| Esercizio 1 |
Copia identiche dall'elenco le righe che vanno da quella contenente "is (692, 545)." fino a quella contenente "point(101,544)", entrambe comprese.
| Esercizio 2 |
Scrivi il seguito del brano sugli spettacoli teatrali, ripartendo subito dopo la sua ultima frase.

| Brano di partenza |
++++++++++

Tutto incentrato su un monologo femminile è anche Ombretta Calco, testo di Sergio Pierattini messo in scena da Peppino Mazzotta grazie a Milvia Marigliano. Svagata e pasticciona, la creatura milanese protagonista non nasconde tutti i tic e le debolezze di una piccola sciura, la cui vita è scandita da disgrazie, sentimentali e familiari, cui con entusiasmo lei non si nega. Anzi, a forza di ripercorrere tutti quei ciclici «brutti momenti» nell’anticamera del Pronto soccorso, si rende conto solo alla fine di vivere l’esperienza finale per lei, che pensava di potersi tanto commuovere e prestare per gli altri, senza accorgersi di aver bisogno lei di quelle cure. Storia amarissima non senza autoironia, arrampicata su una panchina sospesa a qualche metro da terra, Ombretta Calco inquieta e fa sorridere, ma quasi per principio tiene lei e noi lontani dal tragico. Mentre compartecipa fortemente del proprio dramma Stasera sono in vena di Oscar De Summa. Un racconto in prima persona, che inizia urlando il rock più duro, per arrivare a un drammatico ritratto di gioventù di provincia, prigioniera della droga e dei luoghi comuni e violenti. Un racconto bello e significativo, pieno di pathos e di intelligenza.

++++++++++

| Elenco fornito |
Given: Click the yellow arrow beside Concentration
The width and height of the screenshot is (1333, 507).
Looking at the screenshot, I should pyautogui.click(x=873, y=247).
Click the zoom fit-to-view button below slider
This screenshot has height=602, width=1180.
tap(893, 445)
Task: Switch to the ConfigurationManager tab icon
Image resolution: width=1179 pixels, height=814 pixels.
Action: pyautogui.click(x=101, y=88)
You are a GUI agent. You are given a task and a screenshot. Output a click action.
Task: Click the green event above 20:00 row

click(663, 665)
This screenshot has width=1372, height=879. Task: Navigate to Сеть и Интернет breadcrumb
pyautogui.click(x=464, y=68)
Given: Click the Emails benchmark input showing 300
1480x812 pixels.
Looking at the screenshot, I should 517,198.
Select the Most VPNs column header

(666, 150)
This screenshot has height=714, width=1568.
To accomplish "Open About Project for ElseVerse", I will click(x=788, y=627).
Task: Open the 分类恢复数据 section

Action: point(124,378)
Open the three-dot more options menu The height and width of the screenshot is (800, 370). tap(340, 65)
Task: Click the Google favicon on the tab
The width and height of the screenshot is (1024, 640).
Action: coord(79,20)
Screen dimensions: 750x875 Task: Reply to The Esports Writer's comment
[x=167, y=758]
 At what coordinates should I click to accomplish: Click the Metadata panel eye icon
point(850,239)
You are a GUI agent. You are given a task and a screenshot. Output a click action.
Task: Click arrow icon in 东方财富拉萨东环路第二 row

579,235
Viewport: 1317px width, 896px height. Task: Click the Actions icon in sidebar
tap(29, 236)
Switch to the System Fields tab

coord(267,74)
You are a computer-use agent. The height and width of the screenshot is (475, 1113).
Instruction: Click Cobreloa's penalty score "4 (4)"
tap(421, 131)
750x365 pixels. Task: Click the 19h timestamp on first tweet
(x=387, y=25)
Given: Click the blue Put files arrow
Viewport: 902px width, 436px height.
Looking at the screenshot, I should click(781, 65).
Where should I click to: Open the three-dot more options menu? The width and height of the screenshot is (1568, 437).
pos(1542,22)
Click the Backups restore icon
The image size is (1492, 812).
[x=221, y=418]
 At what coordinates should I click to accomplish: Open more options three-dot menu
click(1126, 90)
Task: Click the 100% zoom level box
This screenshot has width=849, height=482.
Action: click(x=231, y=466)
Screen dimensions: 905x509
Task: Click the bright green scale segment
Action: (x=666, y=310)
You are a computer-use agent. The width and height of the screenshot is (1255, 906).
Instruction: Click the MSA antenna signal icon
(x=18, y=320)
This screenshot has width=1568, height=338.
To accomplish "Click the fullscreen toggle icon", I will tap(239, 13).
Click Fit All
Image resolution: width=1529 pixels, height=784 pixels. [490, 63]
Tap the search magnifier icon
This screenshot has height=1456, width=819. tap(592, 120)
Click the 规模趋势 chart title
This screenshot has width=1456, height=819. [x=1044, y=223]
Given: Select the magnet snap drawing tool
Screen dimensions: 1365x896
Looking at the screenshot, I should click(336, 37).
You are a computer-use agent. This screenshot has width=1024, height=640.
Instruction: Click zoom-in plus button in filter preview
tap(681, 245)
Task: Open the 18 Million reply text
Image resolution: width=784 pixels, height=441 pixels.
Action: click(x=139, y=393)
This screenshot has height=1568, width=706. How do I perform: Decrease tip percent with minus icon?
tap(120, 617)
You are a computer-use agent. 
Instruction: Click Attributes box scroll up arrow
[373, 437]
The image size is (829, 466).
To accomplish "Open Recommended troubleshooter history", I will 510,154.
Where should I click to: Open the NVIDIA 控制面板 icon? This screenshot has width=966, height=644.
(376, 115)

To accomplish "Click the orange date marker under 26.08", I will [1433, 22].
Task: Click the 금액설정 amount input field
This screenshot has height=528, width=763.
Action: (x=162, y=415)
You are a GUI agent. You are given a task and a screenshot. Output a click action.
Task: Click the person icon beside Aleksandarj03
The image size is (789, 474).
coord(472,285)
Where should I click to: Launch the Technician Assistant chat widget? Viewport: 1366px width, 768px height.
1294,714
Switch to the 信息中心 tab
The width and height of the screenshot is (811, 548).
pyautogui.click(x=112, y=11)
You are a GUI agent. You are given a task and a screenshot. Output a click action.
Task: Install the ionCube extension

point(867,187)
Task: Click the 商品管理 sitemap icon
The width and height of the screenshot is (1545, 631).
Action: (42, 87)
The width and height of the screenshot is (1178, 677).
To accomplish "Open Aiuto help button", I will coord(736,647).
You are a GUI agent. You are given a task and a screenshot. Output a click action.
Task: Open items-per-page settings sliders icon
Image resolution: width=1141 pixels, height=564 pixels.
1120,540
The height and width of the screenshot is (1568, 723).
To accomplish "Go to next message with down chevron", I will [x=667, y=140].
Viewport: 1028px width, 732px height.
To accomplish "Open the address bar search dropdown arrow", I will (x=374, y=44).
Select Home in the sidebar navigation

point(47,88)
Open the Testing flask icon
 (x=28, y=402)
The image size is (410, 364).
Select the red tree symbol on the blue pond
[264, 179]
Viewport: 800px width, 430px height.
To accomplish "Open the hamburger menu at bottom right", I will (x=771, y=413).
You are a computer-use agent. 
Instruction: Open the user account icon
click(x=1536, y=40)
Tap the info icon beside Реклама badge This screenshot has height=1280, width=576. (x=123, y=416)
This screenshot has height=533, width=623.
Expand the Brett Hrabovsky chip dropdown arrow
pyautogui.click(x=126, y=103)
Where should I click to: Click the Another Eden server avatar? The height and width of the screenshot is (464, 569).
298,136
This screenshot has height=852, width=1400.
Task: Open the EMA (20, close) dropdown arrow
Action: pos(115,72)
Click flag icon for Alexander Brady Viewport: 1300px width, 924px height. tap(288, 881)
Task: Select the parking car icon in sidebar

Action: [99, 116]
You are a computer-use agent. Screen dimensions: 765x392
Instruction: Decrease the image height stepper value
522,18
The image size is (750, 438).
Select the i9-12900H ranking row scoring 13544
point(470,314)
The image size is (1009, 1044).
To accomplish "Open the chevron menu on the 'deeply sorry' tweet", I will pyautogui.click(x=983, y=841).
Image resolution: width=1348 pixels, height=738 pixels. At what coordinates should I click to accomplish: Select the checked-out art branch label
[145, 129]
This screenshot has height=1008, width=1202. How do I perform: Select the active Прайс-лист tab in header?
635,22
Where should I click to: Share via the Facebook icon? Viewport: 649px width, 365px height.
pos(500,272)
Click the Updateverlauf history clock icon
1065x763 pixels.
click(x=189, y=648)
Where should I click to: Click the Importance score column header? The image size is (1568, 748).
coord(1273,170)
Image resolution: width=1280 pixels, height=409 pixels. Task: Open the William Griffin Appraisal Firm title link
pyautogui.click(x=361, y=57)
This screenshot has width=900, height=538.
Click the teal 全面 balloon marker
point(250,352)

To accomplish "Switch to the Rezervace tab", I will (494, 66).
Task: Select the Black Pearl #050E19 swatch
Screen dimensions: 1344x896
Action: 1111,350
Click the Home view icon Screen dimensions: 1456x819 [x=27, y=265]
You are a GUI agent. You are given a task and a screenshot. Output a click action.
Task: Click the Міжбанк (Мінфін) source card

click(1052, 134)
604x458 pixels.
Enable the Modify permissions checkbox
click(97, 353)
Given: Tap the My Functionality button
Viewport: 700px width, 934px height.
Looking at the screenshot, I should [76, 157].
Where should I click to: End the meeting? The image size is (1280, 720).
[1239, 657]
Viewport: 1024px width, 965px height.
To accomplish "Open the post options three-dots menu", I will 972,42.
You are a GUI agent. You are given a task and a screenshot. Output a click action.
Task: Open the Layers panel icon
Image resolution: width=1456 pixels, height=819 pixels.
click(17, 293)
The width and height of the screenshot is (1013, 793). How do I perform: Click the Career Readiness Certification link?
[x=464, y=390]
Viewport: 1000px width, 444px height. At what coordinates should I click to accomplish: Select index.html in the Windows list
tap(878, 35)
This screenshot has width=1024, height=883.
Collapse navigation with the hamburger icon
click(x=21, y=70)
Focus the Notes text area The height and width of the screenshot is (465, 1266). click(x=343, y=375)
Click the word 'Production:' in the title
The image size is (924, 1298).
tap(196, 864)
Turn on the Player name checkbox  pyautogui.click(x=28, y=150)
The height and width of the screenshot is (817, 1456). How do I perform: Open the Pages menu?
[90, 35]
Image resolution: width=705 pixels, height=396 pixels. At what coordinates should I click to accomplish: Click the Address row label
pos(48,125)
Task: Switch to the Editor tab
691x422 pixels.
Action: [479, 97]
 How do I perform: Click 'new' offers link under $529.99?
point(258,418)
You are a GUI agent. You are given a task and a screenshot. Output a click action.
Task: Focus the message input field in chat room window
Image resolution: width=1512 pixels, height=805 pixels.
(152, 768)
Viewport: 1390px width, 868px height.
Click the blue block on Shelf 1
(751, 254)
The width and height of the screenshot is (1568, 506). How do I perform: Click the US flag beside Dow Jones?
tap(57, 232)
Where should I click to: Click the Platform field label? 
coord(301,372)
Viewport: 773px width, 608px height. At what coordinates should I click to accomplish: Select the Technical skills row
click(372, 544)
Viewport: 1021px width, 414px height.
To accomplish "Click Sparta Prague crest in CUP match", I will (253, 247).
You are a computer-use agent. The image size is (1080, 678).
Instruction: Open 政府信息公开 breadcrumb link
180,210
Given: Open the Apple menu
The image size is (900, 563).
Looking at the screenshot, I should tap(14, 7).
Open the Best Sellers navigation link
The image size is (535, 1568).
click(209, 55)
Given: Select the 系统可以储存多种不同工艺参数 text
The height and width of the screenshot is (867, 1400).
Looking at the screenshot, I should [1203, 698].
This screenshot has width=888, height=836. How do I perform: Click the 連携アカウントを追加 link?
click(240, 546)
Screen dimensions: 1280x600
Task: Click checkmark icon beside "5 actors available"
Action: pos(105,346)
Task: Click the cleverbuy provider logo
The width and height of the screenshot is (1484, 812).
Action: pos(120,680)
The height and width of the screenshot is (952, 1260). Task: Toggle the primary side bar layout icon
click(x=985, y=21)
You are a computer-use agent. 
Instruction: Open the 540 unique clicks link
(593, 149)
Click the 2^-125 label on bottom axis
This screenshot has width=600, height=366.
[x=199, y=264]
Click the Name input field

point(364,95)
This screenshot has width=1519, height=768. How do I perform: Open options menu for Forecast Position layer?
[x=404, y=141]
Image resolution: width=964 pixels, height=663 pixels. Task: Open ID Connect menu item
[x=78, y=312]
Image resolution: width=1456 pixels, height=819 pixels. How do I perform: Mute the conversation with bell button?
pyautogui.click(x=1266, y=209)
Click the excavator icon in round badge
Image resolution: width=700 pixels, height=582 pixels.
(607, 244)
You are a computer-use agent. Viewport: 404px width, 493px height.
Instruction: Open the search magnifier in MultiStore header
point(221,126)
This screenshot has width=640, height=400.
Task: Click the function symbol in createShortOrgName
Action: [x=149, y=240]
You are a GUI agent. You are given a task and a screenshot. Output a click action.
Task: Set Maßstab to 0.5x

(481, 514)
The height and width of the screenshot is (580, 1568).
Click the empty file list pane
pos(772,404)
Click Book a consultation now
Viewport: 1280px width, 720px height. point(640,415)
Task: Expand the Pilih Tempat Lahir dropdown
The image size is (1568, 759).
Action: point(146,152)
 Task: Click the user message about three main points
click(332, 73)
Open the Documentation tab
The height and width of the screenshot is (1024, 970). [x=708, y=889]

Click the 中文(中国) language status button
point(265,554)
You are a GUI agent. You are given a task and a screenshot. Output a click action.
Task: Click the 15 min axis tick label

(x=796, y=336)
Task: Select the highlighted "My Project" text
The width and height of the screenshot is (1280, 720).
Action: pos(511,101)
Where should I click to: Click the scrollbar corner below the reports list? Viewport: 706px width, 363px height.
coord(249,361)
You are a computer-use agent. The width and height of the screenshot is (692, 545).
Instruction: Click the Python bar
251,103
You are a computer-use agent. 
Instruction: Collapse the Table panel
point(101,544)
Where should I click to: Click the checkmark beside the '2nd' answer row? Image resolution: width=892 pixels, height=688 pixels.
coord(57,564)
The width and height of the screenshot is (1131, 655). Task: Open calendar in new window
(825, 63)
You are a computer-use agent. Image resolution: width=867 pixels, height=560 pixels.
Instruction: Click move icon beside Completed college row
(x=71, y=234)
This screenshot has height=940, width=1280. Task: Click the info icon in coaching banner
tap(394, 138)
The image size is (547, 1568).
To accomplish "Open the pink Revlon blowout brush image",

++++++++++

| Risposta 1 |
You are a computer-use agent. The width and height of the screenshot is (692, 545).
Instruction: Click the Python bar
251,103
You are a computer-use agent. 
Instruction: Collapse the Table panel
point(101,544)

| Risposta 2 |
Tra i molti spettacoli ce ne sono stati poi un paio «d’occasione», ovvero legati al fatidico 24 maggio, nel centenario dell’entrata italiana nella prima guerra mondiale. Quello più rilevante è certo quello approntato da Mario Perrotta, che ha scritto un testo ricco e articolato nelle tante lingue degli «italiani» di allora. La forma monologante, seduto immobile per tutto il tempo in primo piano, non giova a sfoderare le mille ricche pieghe del testo. Che quasi fosse un omaggio a Dario Fo e alle sue lingue strampalate, viaggia tra nord e sud con bell’effetto drammaturgico. Vien voglia di leggerlo, alla fine, quel testo, grazie anche alle doti interpretative di Perrotta.

 

 

 

Disorienta invece l’altro racconto sul medesimo argomento, che Renata Molinari ha tratto da testimonianze d’epoca, e Massimiliano Speziani ha cercatto di tradurre nella violenza dei corpi: Al Muro. Il corpo in guerra. Il lavoro ha ancora bisogno di acquisire scioltezza e spessore, nella fisicità e nella parola dei tre interpreti, cui non mancherà occasione di perfezionare la performance. Secondo la semplice legge del teatro.